According to the latest reports coming out of the country via the media the future is looking a bit brighter than originally anticipated. The government is at long last stepping up to the plate by focussing on raising funds for rebuilding. They are seriously taking the need to rebuild more responsibly something which should have been done years ago since they have been warned about huge earthquakes coming for over fifty years. Moreover, after much squabbling over a new constitution for democracy for the past ten years, they are now about to draw up a long-awaited new one. Yes, it often does take a disaster to get the ball rolling in the right direction.

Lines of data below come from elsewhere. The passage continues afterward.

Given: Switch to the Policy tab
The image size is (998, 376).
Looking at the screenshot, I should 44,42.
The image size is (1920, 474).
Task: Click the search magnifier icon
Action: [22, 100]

Tourism is a major industry for Nepal because of the Himalayan Mountains and the trekking that they offer, as well as the spiritual history of the country with its numerous designated heritage sites in the Kathmandu Valley. In fact, tourism provides 40 per cent of its gross national product. Needless to say, the government is anxious to lure the tourists back so have been working tirelessly to reconstruct the least damaged sites which fortunately happen to be those most visited, such as the main Durbar Squares in Kathmandu, Patan and Bhaktapur. There is some doubt that they are meeting the safety standards required so tourists are still being very cautious about returning. The latest report is that many of the sites are offering free WiFi so tourists can upload pictures to send to the rest of the world. Pretty clever marketing, I would say. To sweeten the pot, they have also commissioned many big name stars to come and put on performances to raise much-needed reconstruction money.

In other areas of the country, many of the more remote villages are still reportedly cut off from the outside world. These would be the areas where total villages were wiped out. Another surprising bit of information passed on by the geologists and scientists who have been studying the effects of the quake on Mt. Everest is their discovery that it has actually shifted southward about 1.2 inches. Surprisingly, Pokorha, the second largest city in Nepal and one of the prettiest due to its location on Lake Phewa with the snow-capped peaks of the Annapurna Range towering over it, suffered no damage at all. However, it is suffering an almost total lack of tourists with a 95 per cent vacancy rate.

At this time, Nepal is still feeling tremors around the country which isn’t doing much to help calm the Nepalese nerves. They are also having to deal with mud slides due to the heavy rains. However, this country has endured much discomfort over the years beginning with the abolishment of their monarchy, their subsequent search for stability and freedom from a patriarchal caste system, corruption, constant power outages, and the threat of earthquakes. Their spirits are strong which will stand them in good stead as they slowly move forward to resurrecting their country from this latest disaster. In fact, with a new constitution in place, a Prime Minister who appears to be taking a strong position of leading his country out of the aftermath, and through the generous contributions from around the world, Nepal will survive and tourists will once again be eager to return.